Milano, quella strana serie di delitti immersa nei veleni: il giallo abilissimo firmato Tiziana Maiolo

Ci sono romanzi gialli che si leggono tutti d’un fiato. E ce ne sono altri che vanno gustati più lentamente per prolungare l’attesa di sapere “come va a finire”. Il romanzo di Tiziana Maiolo,Toghe al veleno” (Milieu edizioni), appartiene a questa seconda categoria perché è un libro che va gustato soprattutto per la limpidezza della scrittura e la forza dei personaggi principali. Personaggi che già erano nei precedenti libri della scrittrice, che è anche una giornalista di razza (e si sente: «Tutte queste opinioni degli onesti circolavano e venivano raccolte da cronisti avidi di retroscena, che per forza di cose dovevano essere “torbidi” e adatti a aprire interrogativi che venivano definiti “inquietanti”»). E dunque ritroviamo l’abilissima cronista del “Giorno” Rosa Rossi, la dolce pm Rosella Traverso, l’avvocata Marta Canè – egemonia femminile – immerse in una storia, appunto, quanto mai torbida, complicata.

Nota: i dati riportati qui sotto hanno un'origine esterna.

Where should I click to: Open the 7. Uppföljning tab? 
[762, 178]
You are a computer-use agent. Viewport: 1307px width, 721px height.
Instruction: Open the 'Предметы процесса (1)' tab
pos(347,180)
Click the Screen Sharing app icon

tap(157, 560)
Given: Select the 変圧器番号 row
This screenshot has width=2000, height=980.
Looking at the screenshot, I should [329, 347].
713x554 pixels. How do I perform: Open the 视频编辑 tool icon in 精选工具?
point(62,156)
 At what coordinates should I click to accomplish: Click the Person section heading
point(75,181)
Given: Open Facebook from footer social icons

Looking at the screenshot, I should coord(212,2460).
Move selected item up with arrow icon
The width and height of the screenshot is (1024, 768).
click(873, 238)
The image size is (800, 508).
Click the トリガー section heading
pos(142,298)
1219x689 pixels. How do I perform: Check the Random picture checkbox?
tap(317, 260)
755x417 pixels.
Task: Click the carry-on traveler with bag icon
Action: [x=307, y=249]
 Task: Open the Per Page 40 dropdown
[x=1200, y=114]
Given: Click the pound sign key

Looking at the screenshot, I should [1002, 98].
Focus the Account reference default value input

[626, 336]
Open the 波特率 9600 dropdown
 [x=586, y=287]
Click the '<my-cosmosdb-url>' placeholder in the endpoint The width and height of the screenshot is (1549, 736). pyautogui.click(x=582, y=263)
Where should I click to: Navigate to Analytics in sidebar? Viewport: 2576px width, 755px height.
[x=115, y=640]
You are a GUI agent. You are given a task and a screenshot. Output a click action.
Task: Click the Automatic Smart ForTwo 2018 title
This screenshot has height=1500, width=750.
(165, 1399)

L’intrigo è misterioso fin dalle primissime pagine. Dopo una importante riunione a Milano di molti procuratori della Repubblica impegnati sul fronte della lotta alla mafia, uno di loro, uno dei più brillanti, muore improvvisamente: veleno nel suo thermos. Poi un altro magistrato viene ucciso con lo stesso veleno, non solo, con quel sistema sono stati colpiti anche un medico e una donna, tutte vicende senza alcun legame tra di loro. Un pazzo? La mafia? «Il corridoio del quarto piano è affollato di cronisti, fotografi e telecamere. Cominciano ad arrivare giornalisti stranieri, si è ormai sparsa la voce che a distanza di sette anni dagli omicidi di Falcone e Borsellino, un altro magistrato, che aveva lavorato fino al mese precedente in Sicilia, è stato assassinato da Cosa Nostra. Qualcuno comincia a fare notare la svolta della mafia, che pare essere passata prima dalla lupara al tritolo, e ora addirittura al veleno».

È una pista intuitiva, la mafia. Ma sarebbe troppo semplice. L’intrigo è molto più sottile e fino alla fine, come ogni buon giallo, il lettore non possiede la chiave della soluzione e possiamo dire che è inutile che si affanni durante la lettura perché non la individuerà mai: davvero bisogna aspettare l’ultima pagina. La cronista Rosa Rossi, con la sua velocità intuitiva non disgiunta da una sorta di umanissima ingenuità, piano piano riesce a comporre questo puzzle davvero molto strano, nel quale spiccano la precisione di Maiolo nel tratteggio del mondo della magistratura milanese; e si scorgono qua e là le consolidate inclinazioni garantiste e femministe dell’autrice. Il tutto avviene sullo sfondo di una Milano cólta nei primi mesi dell’anno, dal freddo di Capodanno al primo tepore primaverile, una Milano – Tiziana Maiolo lo suggerisce – che ne ha viste tante, specie da quell’enorme palazzo di giustizia nel quale pulsa di tutto, persino qualche sprazzo d’amore.